Aqui ela traz um documentário de acompanhamento, tendo como protagonista o finado performer e poeta Jonatas Vidigal Amador, que faleceu em novembro de 2019. A concepção da obra não encerrou seu ciclo, visto que a diretora não completou a produção das imagens que julgava necessária do artista marginal. O longa-metragem completa alguns espaços com falas em off de familiares e amigos de Vidigal.
Há certa semelhança com a produção que abriu a Mostra Tiradentes, “Ostinato” (2021). A grande âncora do filme é uma longa sequência, direcionada pela montagem para a parte final, expediente também usado por Paula Gaitán. É quando Jonatas se debruça em suas próprias reflexões, que vão do preconceito com pessoas em situação de rua até a existência de motivos para se manter vivo – com uma teoria nietzschiana atravessada.
Curioso que o artista era marcado por ter a rua como grande (senão único) cenário de suas criações e representações. Todavia, é no sofá de casa que ele expõe suas falas mais contundentes. O preenchimento prévio a esse ponto alia algumas performances com conversas mais soltas. Não há uma preocupação em caracterizar o biografado, até porque isso demandaria uma rotulação de si. Os elementos que compõem Vidigal surgem sutilmente em suas falas, como, por exemplo, a inspiração no corte de cabelo de Elis Regina como decisão para se aproximar de uma representação andrógina.

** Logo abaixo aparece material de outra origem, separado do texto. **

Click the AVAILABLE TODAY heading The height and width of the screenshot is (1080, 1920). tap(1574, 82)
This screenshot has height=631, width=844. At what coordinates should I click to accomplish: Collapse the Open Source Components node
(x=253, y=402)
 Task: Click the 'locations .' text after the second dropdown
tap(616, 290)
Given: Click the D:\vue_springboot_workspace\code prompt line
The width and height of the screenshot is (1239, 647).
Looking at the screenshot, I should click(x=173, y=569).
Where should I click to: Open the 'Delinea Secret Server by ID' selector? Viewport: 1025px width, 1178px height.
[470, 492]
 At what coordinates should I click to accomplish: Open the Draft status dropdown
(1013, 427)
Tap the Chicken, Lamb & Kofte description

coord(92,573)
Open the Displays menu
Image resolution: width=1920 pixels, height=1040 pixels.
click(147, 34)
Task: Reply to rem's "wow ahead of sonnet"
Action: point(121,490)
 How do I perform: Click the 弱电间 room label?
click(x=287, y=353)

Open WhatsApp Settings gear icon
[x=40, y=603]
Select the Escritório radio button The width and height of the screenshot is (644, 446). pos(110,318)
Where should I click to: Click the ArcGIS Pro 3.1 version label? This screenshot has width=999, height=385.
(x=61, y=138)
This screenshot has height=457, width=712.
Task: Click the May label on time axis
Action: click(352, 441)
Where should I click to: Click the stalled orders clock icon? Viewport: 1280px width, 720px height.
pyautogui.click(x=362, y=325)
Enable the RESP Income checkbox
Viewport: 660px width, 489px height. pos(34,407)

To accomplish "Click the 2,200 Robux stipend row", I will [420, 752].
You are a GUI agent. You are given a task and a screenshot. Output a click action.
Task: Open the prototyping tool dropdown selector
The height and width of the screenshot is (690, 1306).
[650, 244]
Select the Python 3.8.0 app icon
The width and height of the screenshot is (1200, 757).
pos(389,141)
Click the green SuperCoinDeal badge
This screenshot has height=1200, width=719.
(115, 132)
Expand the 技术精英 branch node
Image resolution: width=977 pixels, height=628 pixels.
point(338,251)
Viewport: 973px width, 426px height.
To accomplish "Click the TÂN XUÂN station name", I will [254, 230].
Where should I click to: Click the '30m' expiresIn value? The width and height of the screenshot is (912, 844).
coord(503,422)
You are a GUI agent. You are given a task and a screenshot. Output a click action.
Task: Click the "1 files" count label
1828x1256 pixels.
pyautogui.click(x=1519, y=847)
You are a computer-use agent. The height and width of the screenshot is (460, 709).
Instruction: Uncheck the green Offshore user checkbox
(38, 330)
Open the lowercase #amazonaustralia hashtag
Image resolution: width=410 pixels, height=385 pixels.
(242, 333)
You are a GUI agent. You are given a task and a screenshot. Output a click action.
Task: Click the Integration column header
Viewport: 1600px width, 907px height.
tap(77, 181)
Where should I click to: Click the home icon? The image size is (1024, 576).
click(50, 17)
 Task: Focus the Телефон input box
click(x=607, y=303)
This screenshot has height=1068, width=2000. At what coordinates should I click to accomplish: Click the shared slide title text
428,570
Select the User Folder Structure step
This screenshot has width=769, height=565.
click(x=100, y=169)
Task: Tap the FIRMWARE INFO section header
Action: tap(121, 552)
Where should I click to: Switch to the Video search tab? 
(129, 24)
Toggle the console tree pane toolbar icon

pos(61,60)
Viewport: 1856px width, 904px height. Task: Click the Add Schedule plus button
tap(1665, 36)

“Amador” é um documentário que nos lembra a todo instante do peso da vida. Saber previamente o destino de seu personagem potencializa suas manifestações. Acaba que suas provocações soam mais sérias a partir do momento em que sabemos de seu martírio. Isso endurece a experiência de forma diferente e do originalmente pensado. A destruição de tudo com o chamado terrorismo erótico é uma das instigações de Vidigal que, no ritmo pesado imposto por Cris Ventura, se torna mais sisudo do que de verdade é. Não há demérito e sim uma flagrante relação sentimental com o material produzido.
A decadência de Belo Horizonte enquanto espaço urbano – seguindo a tendência das capitais vizinhas, é pouco explorada. Jonatas é da rua, mas pouca rua se vê. Além disso, o resgate do flaneurismo gestado por Walter Benjamin soa como um didatismo deslocado. Uma obra que flerta com o marginal, mas não aposta nele enquanto linguagem. Mesmo assim, é um ótimo registro de uma figura importante na cena artística daquele território, que desenvolveu sua criatividade internamente.
“Amador” é sobre alguém que, observando o que tornaria sua vida mais difícil, gerou em si empatia por aqueles que possuem obstáculos ainda maiores. Tratou de criar vínculos, afetos, de socializar através da arte. Uma arte transgressora, que nos faz tratar do que precisamos articular dentro de nós. Precocemente as provocações de Jonatas Vidigal Amador se esvaíram. Fica essa leitura sensível e de pouco distanciamento de Cris Ventura – brilhando agora em outros palcos mineiros.
Clique aqui e acesse os filmes da Mostra Tiradentes (até 30.01)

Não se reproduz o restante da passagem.